Radon still over federal limits at GHS

GUILDERLAND — Radon at levels above what federal guidelines consider safe has been found in some of the same places in Guilderland High School where high readings were recorded a decade ago.

Recent testing showed action levels in the auditorium and several other areas on the school’s east side, including the wrestling room, wrestling coach’s room, and east gym, Clifford Nooney told the school board’s business practices committee on Nov. 9. Nooney oversees buildings and grounds for the district.

Radon — an invisible, odorless, tasteless gas — is the second-leading cause of lung cancer in the United States and causes about 20,000 deaths annually, according to the federal Environmental Protection Agency, which has recommended a guideline of 4 picoCuries per liter.  

Testing done at the high school in 2008 found the media office, the auditorium, the east gym, a few science classrooms, the wrestling room and the coaches’ room all had readings above 4 picoCuries per liter. All of those were under 10 except the wrestling room, which was at 22.7.

The EPA recommendation is that levels above 4 picoCuries per liter should be remediated. Levels less than that “still pose a risk, and in many cases may be reduced,” according to the agency’s 2012 Citizens Guide to Radon.

In 2010, Nooney said, remediation systems were put in place in the high school’s auditorium and east gym.

Last winter, he and Brian Hughes, the high school’s health and safety officer, discussed whether they should test for radon again, since time had passed.

On Feb. 12, sampling was done across the east side of the high-school building, placing canisters in test areas for two days and then collecting them for analysis.

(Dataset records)

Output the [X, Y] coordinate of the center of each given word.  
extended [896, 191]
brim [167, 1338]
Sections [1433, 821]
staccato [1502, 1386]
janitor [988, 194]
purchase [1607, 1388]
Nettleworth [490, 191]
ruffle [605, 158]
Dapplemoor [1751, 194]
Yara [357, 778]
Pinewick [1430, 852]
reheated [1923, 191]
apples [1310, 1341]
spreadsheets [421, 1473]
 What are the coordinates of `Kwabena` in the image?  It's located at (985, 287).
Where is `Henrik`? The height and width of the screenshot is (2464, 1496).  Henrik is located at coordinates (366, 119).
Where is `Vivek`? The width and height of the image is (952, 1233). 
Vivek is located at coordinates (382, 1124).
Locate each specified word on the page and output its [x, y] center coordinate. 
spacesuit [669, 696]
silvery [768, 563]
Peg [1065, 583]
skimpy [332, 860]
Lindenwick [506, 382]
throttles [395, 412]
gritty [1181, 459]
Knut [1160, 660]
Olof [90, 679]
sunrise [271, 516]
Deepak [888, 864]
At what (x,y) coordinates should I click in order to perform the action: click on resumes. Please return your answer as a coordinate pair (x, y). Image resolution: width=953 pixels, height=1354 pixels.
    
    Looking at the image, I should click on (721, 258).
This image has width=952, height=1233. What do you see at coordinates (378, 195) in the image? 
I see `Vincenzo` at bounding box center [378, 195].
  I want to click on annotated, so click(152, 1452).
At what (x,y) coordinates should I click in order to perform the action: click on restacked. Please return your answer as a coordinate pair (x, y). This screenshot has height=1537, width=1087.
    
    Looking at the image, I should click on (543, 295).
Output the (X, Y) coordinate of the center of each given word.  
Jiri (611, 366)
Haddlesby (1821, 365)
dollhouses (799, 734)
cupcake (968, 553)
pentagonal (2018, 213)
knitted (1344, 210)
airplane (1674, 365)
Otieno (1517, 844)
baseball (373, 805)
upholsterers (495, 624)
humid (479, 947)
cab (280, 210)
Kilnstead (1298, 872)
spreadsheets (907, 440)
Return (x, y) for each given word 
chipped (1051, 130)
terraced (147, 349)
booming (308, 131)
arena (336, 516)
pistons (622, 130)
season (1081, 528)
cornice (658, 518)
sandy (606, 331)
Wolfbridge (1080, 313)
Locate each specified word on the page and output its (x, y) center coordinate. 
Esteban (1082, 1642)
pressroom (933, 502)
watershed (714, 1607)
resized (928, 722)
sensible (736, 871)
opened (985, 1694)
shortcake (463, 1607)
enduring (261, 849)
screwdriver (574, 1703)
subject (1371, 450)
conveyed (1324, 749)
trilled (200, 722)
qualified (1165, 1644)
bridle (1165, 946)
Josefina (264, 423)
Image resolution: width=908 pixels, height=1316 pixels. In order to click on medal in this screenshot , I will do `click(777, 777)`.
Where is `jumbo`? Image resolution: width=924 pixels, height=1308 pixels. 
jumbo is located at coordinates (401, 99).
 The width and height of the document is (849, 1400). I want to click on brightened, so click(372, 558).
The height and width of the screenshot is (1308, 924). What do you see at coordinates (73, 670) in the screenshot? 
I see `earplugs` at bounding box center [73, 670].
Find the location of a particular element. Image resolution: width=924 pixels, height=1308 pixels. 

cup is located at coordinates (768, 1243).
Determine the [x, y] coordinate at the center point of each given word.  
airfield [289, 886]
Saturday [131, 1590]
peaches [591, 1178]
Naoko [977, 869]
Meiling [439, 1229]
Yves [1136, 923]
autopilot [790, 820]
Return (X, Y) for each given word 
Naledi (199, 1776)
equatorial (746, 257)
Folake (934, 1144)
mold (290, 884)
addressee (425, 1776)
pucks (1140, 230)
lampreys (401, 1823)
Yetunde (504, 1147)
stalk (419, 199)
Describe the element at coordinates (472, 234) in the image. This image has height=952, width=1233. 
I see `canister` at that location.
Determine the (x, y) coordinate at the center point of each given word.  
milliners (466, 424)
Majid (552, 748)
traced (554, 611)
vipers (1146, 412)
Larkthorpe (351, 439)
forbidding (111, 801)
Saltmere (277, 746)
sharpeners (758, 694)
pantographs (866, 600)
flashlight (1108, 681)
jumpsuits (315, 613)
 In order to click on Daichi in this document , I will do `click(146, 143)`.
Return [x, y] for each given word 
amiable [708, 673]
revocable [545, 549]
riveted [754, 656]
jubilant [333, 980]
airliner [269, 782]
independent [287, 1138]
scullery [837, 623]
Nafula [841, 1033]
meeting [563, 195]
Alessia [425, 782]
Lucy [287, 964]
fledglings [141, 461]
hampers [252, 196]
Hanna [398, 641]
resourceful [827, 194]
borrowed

INSTRUCTIONS |
(1) In the radon article, what guideline level has the EPA recommended?
(2) In the radon article, why did Nooney and Hughes discuss testing the high school for radon again last winter?
(3) Could you repeat the radon article word for word, starting with "Radon still over" and going on through "a decade ago."?

ANSWERS BY ITEM |
(1) 4 picoCuries per liter.

(2) Time had passed, so Nooney and Brian Hughes, the high school's health and safety officer, discussed whether they should test for radon again.

(3)
Radon still over federal limits at GHS

GUILDERLAND — Radon at levels above what federal guidelines consider safe has been found in some of the same places in Guilderland High School where high readings were recorded a decade ago.